Task description
Each record should be set down again so that it matches the original exactly.

Data to use
++++++++

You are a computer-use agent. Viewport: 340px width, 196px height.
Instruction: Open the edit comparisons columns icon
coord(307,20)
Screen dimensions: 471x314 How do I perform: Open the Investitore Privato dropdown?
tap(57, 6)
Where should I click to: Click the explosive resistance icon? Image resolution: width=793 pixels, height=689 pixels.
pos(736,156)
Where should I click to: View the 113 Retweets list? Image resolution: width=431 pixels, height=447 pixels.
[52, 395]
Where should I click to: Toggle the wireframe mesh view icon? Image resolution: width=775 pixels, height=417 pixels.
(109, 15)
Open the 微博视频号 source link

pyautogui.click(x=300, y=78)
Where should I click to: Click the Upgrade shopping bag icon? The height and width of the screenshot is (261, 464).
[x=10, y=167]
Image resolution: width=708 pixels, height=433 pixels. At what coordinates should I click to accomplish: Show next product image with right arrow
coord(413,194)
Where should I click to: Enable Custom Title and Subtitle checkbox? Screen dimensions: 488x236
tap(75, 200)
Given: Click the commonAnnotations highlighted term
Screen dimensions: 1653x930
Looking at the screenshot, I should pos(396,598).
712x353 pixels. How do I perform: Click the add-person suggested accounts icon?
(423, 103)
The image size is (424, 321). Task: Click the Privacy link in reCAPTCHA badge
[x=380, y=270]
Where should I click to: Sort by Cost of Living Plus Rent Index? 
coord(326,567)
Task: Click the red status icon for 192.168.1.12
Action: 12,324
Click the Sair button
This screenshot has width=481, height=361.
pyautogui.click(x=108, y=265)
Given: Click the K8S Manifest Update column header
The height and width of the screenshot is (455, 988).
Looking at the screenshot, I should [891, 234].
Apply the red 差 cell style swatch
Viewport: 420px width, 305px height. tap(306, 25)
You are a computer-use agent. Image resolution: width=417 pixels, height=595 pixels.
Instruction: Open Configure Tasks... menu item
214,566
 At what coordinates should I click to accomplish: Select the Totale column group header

++++++++

The completed task
You are a computer-use agent. Viewport: 340px width, 196px height.
Instruction: Open the edit comparisons columns icon
coord(307,20)
Screen dimensions: 471x314 How do I perform: Open the Investitore Privato dropdown?
tap(57, 6)
Where should I click to: Click the explosive resistance icon? Image resolution: width=793 pixels, height=689 pixels.
pos(736,156)
Where should I click to: View the 113 Retweets list? Image resolution: width=431 pixels, height=447 pixels.
[52, 395]
Where should I click to: Toggle the wireframe mesh view icon? Image resolution: width=775 pixels, height=417 pixels.
(109, 15)
Open the 微博视频号 source link

pyautogui.click(x=300, y=78)
Where should I click to: Click the Upgrade shopping bag icon? The height and width of the screenshot is (261, 464).
[x=10, y=167]
Image resolution: width=708 pixels, height=433 pixels. At what coordinates should I click to accomplish: Show next product image with right arrow
coord(413,194)
Where should I click to: Enable Custom Title and Subtitle checkbox? Screen dimensions: 488x236
tap(75, 200)
Given: Click the commonAnnotations highlighted term
Screen dimensions: 1653x930
Looking at the screenshot, I should pos(396,598).
712x353 pixels. How do I perform: Click the add-person suggested accounts icon?
(423, 103)
The image size is (424, 321). Task: Click the Privacy link in reCAPTCHA badge
[x=380, y=270]
Where should I click to: Sort by Cost of Living Plus Rent Index? 
coord(326,567)
Task: Click the red status icon for 192.168.1.12
Action: 12,324
Click the Sair button
This screenshot has width=481, height=361.
pyautogui.click(x=108, y=265)
Given: Click the K8S Manifest Update column header
The height and width of the screenshot is (455, 988).
Looking at the screenshot, I should [891, 234].
Apply the red 差 cell style swatch
Viewport: 420px width, 305px height. tap(306, 25)
You are a computer-use agent. Image resolution: width=417 pixels, height=595 pixels.
Instruction: Open Configure Tasks... menu item
214,566
 At what coordinates should I click to accomplish: Select the Totale column group header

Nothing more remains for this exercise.